China’s Strike Hard policy provides a chance to identify the causal impact of the old policy on errors in forensic evidence. Miscarriages of justice are believed to result from the old policy as well as the use of forensic evidence obtained by illegal means. The negative influence of severe or swift punishment on the use of such unreliable forensic evidence has thus been considered as a key reason for the radical old policy leading to more errors in forensic evidence than the new balanced policy. For example, the old policy required all law-enforcement officials from the police, procuratorates and courts to closely work together in order to ensure imposing “severe and swift” punishment at the last defence line of justice. More attention to such punishment than justice, however, often comes with downsides concerning high expectations from the public and huge pressure from leaders, which attempted to meet the actual needs of so-called efficient anti-crime campaigns at the expense of criminal justice (Nestor, 2007). Among the downsides, errors in forensic evidence have been viewed as a result of the old policy which further led to the high risk of miscarriages of justice.

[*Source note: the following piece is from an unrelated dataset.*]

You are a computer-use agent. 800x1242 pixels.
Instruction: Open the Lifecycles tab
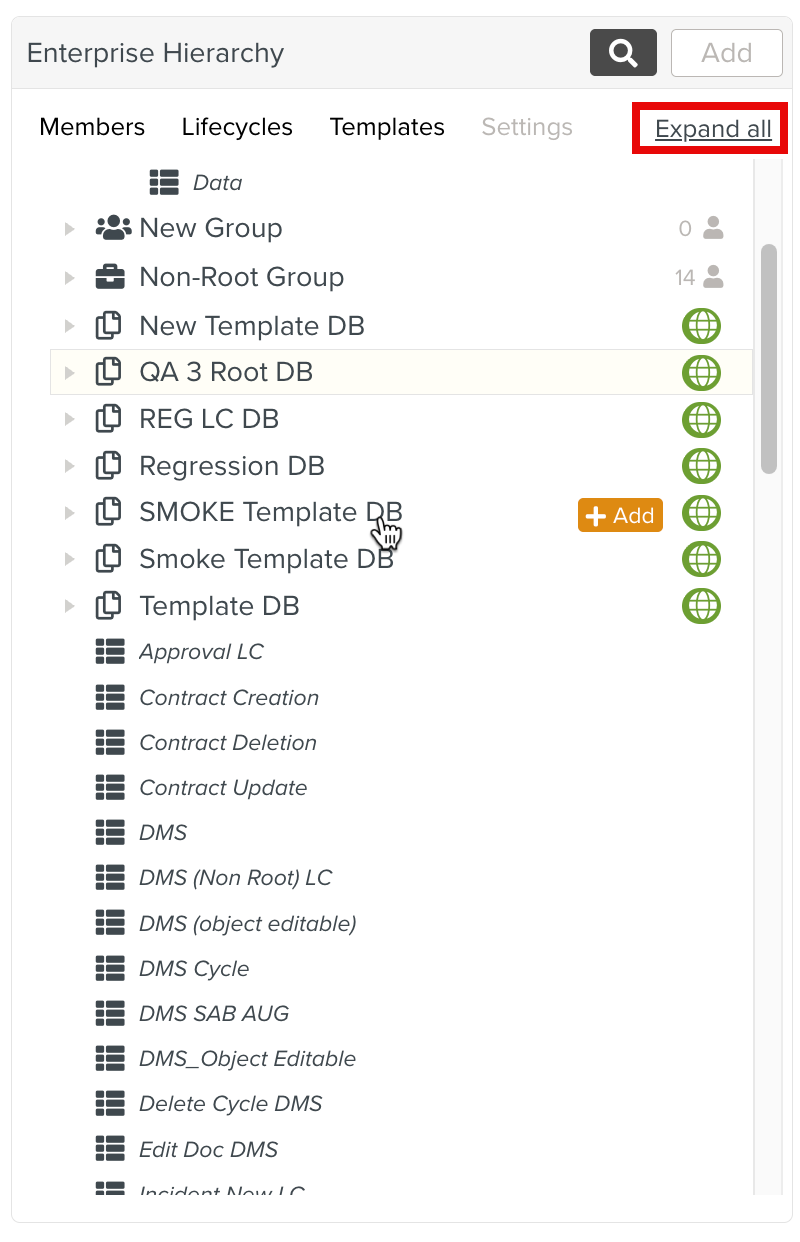click(x=237, y=127)
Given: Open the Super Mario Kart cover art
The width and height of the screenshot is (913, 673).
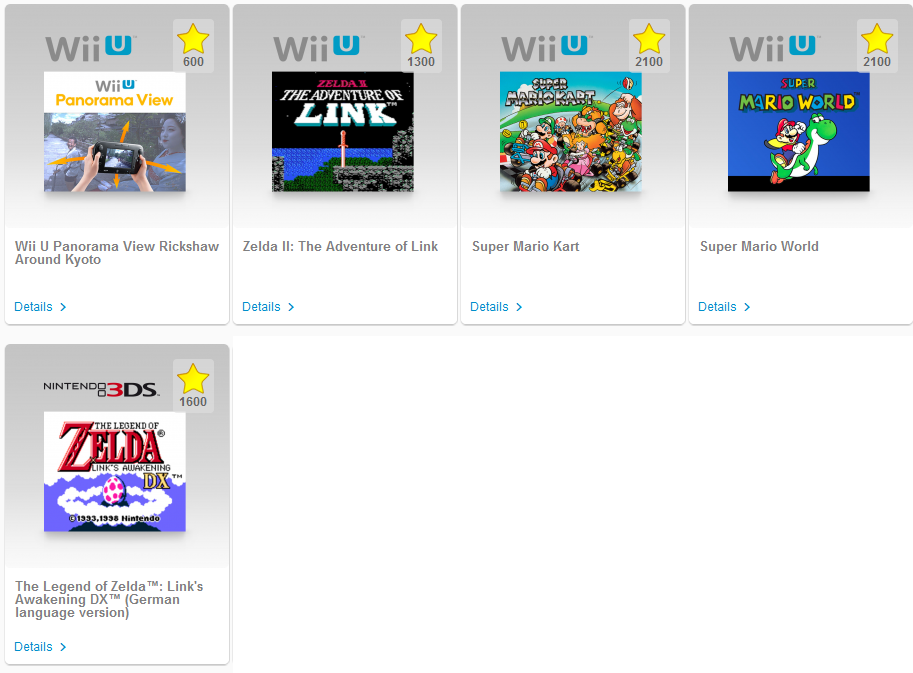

This article will start with the surveys of the reasons for forensic errors to explore the impact of the old policy itself and/or its combined impacts with the new one of balancing leniency and severity, on forensic identification. It will proceed with the survey of remedy for such errors and surveys of the relation between errors and wrongful convictions. As widely demonstrated, errors in forensic evidence have been highly considered correlated with other factors outside the following experimental setting (McConville, 2011). This research focused on the impact of the old policy on forensic evidence, which should be at the core of preventing such miscarriages of justice. The old policy was an influential factor contributing to them before the 2005 reform (Keith et al., 2013), but it is not possible to distinguish the sole effect of the biased use of forensic evidence before the above reform from the combined effect of the insufficient use of such evidence after the reform. In addition to experimental results, survey questions revealed that further reforms are needed to correct forensic error that increases miscarriages of justice.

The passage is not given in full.